Stickerei in der Ur- und Frühgeschichte

 

 

Die Quellenlage für den Nachweis von Stickerei und erst recht einzelner Sticktechniken wie Kreuzstich ist für die Ur- und Frühgeschichte in Mitteleuropa nördlich der Alpen außerordentlich schwierig. Geschriebene Quellen bzw. Überreste aus dieser Zeit existieren mangels genereller Abwesenheit von Schriftlichkeit nicht. Von daher kann man nur auf Überreste aus den prähistorischen Pfahlbausiedlungen (5.-1. Jahrtausend v.Chr.) und den Salzminen der Hallstattkultur (ca. 800-400 v.Chr.) sowie Textilien, die durch Korrosion der Metalle, die sie umwickelten, erhalten wurden[1].  In den Pfahlbaufunden blieben „dank der dauerfeuchten Sedimente […]nämlich organische Reste wie Samen und Früchte, Bauhölzer, Holzartefakte, Tierknochen, aber eben auch feinste Geflechte und Gewebe unter Luftsauerstoff-Abschluss über die Jahrtausende hinweg erhalten. Anhand der Jahrringdatierungs-Methode, der sog. Dendrochronologie, können diese Hinterlassenschaften zudem sehr genau datiert werden.“[2]

 

„Die seltenen erhaltenen, zum Teil über 5500 Jahre alten Fragmente zeigen eine Beherrschung des Handwerks, hervorragende Kenntnisse bei der Materialwahl und komplizierte technische Abläufe“[3]. Trotz des zum Teil guten Erhaltungszustands sorgen die Funde jedoch für wissenschaftliche Kontroversen, die trotz der Erkenntnisse der experimentellen Archäologie für Zündstoff sorgen.

 

Aufgrund der Funde ist unbestritten, dass bereits seit dem Paläolithikum (bis 6000 v. Chr.) Nadeln mit Öhren existierten. Sie waren aus Holz, Knochen, Horn, Kupfer und später Bronze hergestellt[4]. „Die bronze-, urnenfelder- und hallstattzeitlichen Textilien weisen ein breites  Spektrum an Feinheiten, Bindungsarten, Mustern und Farben auf. Weiters (sic!) geben uns die Textilien durch die verschiedenen Säume, Nähte, Ziernähte und Flickungen Auskunft über Nähtechniken“[5]. Grömer hebt hervor, dass  „spätestens ab der Bronzezeit […] die Nähkunst mit verschiedenen Sticharten bereits voll entwickelt“ ist und dass es „im Prinzip schon alle Techniken [gibt], die in der Handnäherei bis in vorindustrieller Zeit, gar bis heute, üblich sind“[6].  Als gängige Nähtechniken nennt Grömer den Überwendlingsstich, Saumstich und Vorstich[7] und Mautendorfer nennt auch neben dem Stopfen und Flicken das Annähen von dekorativen Elementen als eine Aufgabe der Näherei.[8]

 

 

Spätneolithisches Textil von Murten, Schweiz. Gewebe mit aufgenähten Fruchtkernen

 

Seit dem Neolithikum gab es den Webstuhl[9], der als die erste Maschine der Menschheit gelten darf. Neben der Herstellung von Geweben mit unterschiedlichen Bindungen wurde auch die Technik des „Fliegenden Fadens“ verwendet, die erlaubte, während des Webvorgangs weitere Muster in das Gewebe einzubringen[10].  Zur Herstellung von Borten wurde vorwiegend die Brettchenwebtechnik verwendet[11], zu der Johanna Banck-Burgess ein Beispiel aus der Älteren Eisenzeit, dem Fürstengrab von Eberdingen-Hochdorf (um 550 v.Chr.), bietet[12]:

 

 

Überrest der Borte aus dem Fürstengrab von Eberdingen-Hochdorf

 

 

Rekonstruktion der Borte aus dem Fürstengrab von Eberdingen-Hochdorf

 

Die oben erwähnten wissenschaftlichen Kontroversen konzentrieren sich zu einem großen Teil auf die Frage, ob bestimmte Textilfunde Stickereien aufweisen oder ob die Muster mit der Technik des „Fliegenden Fadens“ eingewebt worden sind. Als ein Beispiel ist hier ein Textilfund aus einer Pfahlbautensiedlung bei  Pfäffikon-Irgenhausen (Schweiz) zu nennen, das in der Zeit von 1700-1440 v.Chr. entstanden ist.

→ **Vorliegendes Material**:
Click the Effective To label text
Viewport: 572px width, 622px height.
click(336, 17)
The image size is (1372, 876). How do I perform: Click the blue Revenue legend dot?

→ **Aufgabenstellung**:
Benenne im Text über Stickerei in der Frühgeschichte „Borte“ in „Zierborte“ um und schreib dabei das Stück ab, das mit den Worten „Überrest der Borte“ anfängt und mit „v.Chr. entstanden ist.“ aufhört.

→ **Vollständige Antwort**:
Überrest der Zierborte aus dem Fürstengrab von Eberdingen-Hochdorf

 

 

Rekonstruktion der Zierborte aus dem Fürstengrab von Eberdingen-Hochdorf

 

Die oben erwähnten wissenschaftlichen Kontroversen konzentrieren sich zu einem großen Teil auf die Frage, ob bestimmte Textilfunde Stickereien aufweisen oder ob die Muster mit der Technik des „Fliegenden Fadens“ eingewebt worden sind. Als ein Beispiel ist hier ein Textilfund aus einer Pfahlbautensiedlung bei  Pfäffikon-Irgenhausen (Schweiz) zu nennen, das in der Zeit von 1700-1440 v.Chr. entstanden ist.